Initialization of Weights and Biases:
Training Algorithm:


Data Generation:

Generate training data by employing a self-play strategy or other suitable methods.

Initialization:

Initialize the weights and biases of the neural network randomly.
Gameplay:

Play the game of Tic-Tac-Toe using the neural network to make the next move.

Training Loop:

Repeat the following steps until a stopping criterion is met:

If the neural network wins or ties the game, stop training.
If the game continues, calculate the error of the neural network's output.

Backpropagation:

Update the weights and biases of the neural network using the backpropagation algorithm with an appropriate learning rate.

Stopping Criterion:

Define a specific stopping criterion, such as achieving a certain win rate or reaching a predefined performance threshold.

Training Details:

Define evaluation metrics, such as win rate and tie rate, to track the neural network's performance during training.

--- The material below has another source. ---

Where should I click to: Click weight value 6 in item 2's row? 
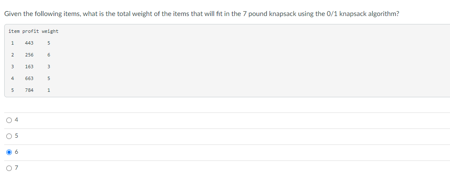tap(49, 55)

Additional Considerations:

Implement a mechanism to handle draws during training, specifying how the network will adapt.

Include sections on validation and testing to ensure the neural network's generalization to unseen data.


In [1]:
import numpy as np
from numba import jit, cuda

class AI():
    """
    The neural network consists of three layers: an input layer, a hidden layer, and an output layer.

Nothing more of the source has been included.